Harvest: Adaptive Photonic Switching Schedules for Collective Communication in Scale-up Domains
arXiv:2602.09188v1 Announce Type: new
Abstract: As chip-to-chip silicon photonics gain traction for their bandwidth and energy efficiency, their circuit-switched nature raises a fundamental question for collective communication: when and how should the interconnect be reconfigured to realize these benefits? Establishing direct optical paths can reduce congestion and propagation delay, but each reconfiguration incurs non-negligible overhead, making naive per-step reconfiguration impractical.
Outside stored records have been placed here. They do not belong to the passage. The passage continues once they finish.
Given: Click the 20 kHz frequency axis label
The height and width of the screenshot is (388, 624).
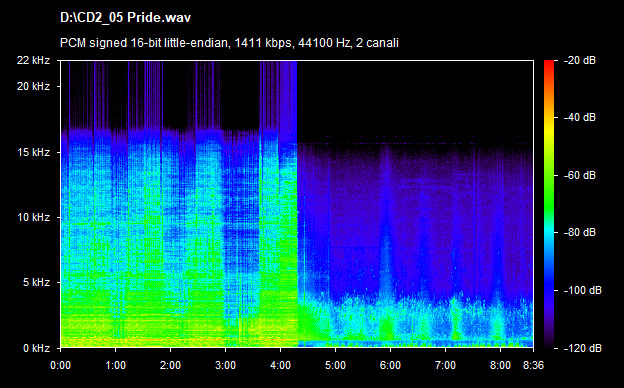Looking at the screenshot, I should tap(33, 86).
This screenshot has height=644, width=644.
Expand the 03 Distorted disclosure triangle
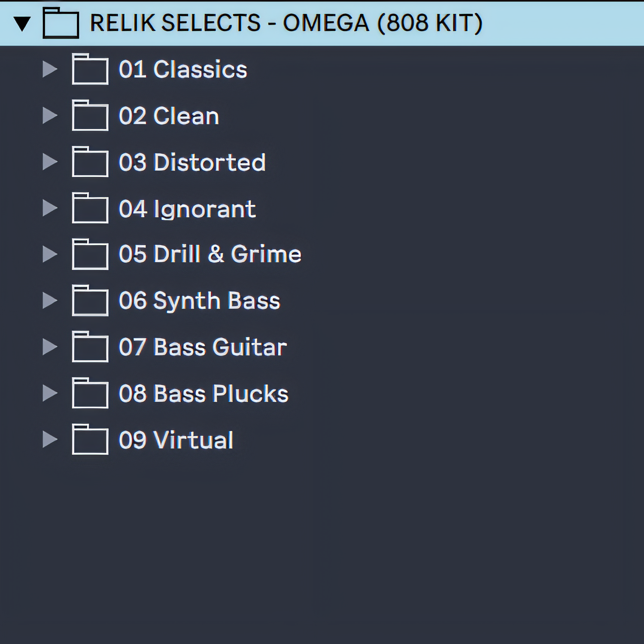pyautogui.click(x=50, y=162)
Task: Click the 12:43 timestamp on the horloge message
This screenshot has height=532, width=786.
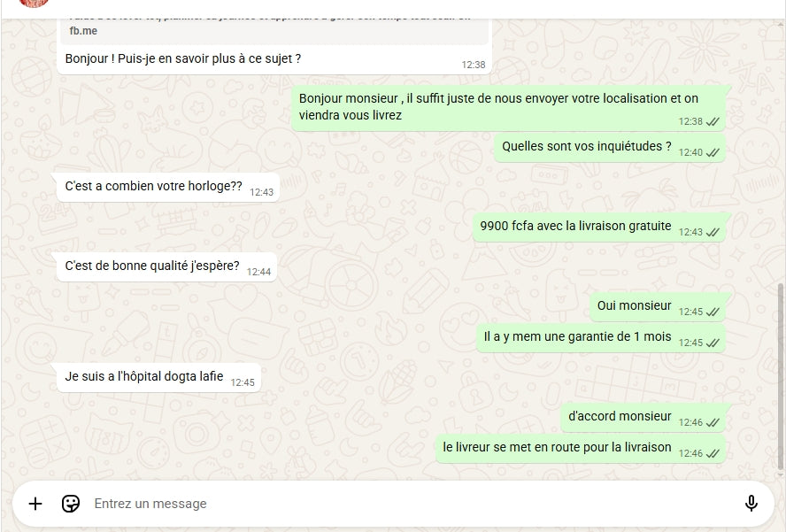Action: (261, 192)
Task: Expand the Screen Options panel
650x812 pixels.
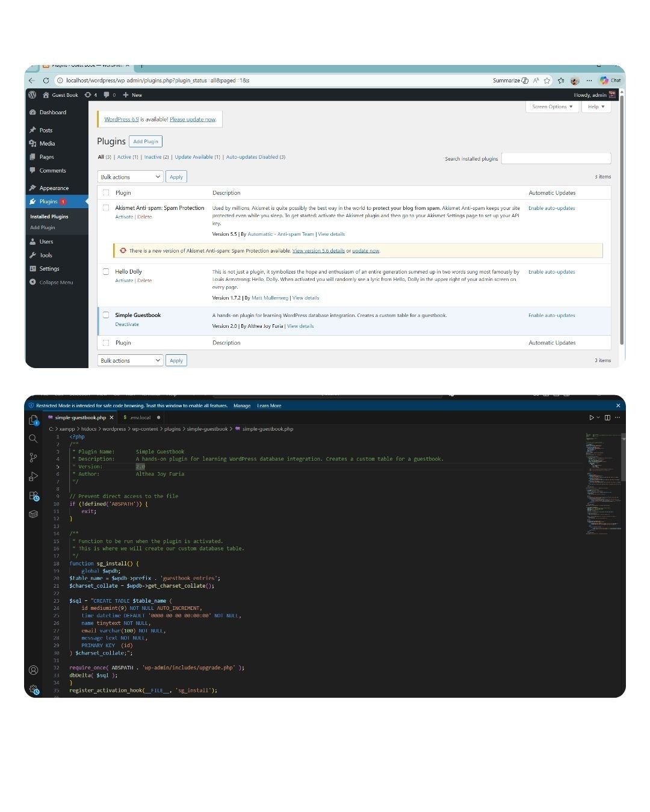Action: (x=552, y=107)
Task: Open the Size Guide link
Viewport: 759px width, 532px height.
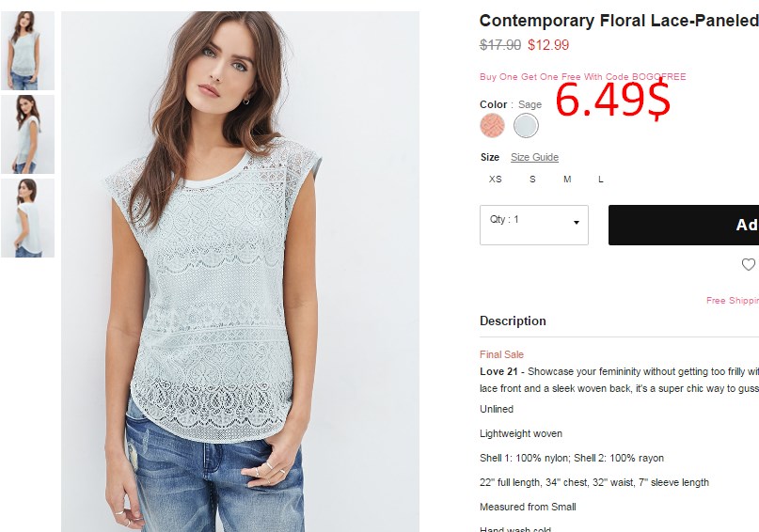Action: [x=534, y=157]
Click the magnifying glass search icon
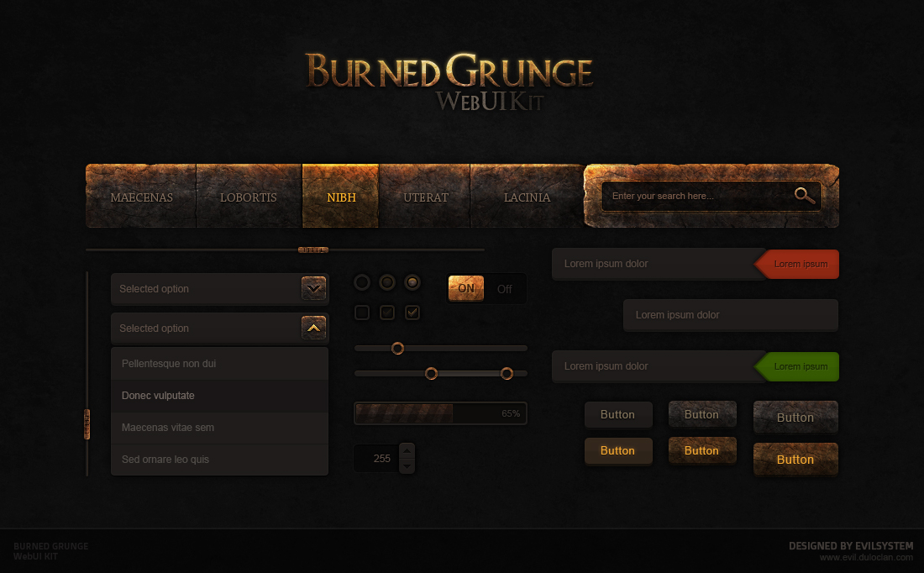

We present Harvest, a systematic approach for synthesizing topology reconfiguration schedules that minimize collective completion time in photonic interconnects. Given a collective communication algorithm and its fixed communication schedule, Harvest determines how the interconnect should evolve over the course of the collective, explicitly balancing reconfiguration delay against congestion and propagation delay. We reduce the synthesis problem into a dynamic program with an underlying topology optimization subproblem and show that the approach applies to arbitrary collective communication algorithms. Furthermore, we exploit the algorithmic structure of a well-known AllReduce algorithm (Recursive Doubling) to synthesize optimal reconfiguration schedules without using any optimizers. By parameterizing the formulation using reconfiguration delay, Harvest naturally adapts to various photonic technologies. Using packet-level and flow-level evaluations, as well as hardware emulation on commercial GPUs, we show that the schedules synthesized by Harvest significantly reduce collective completion time across multiple collective algorithms compared to static interconnects and reconfigure-every-step baselines.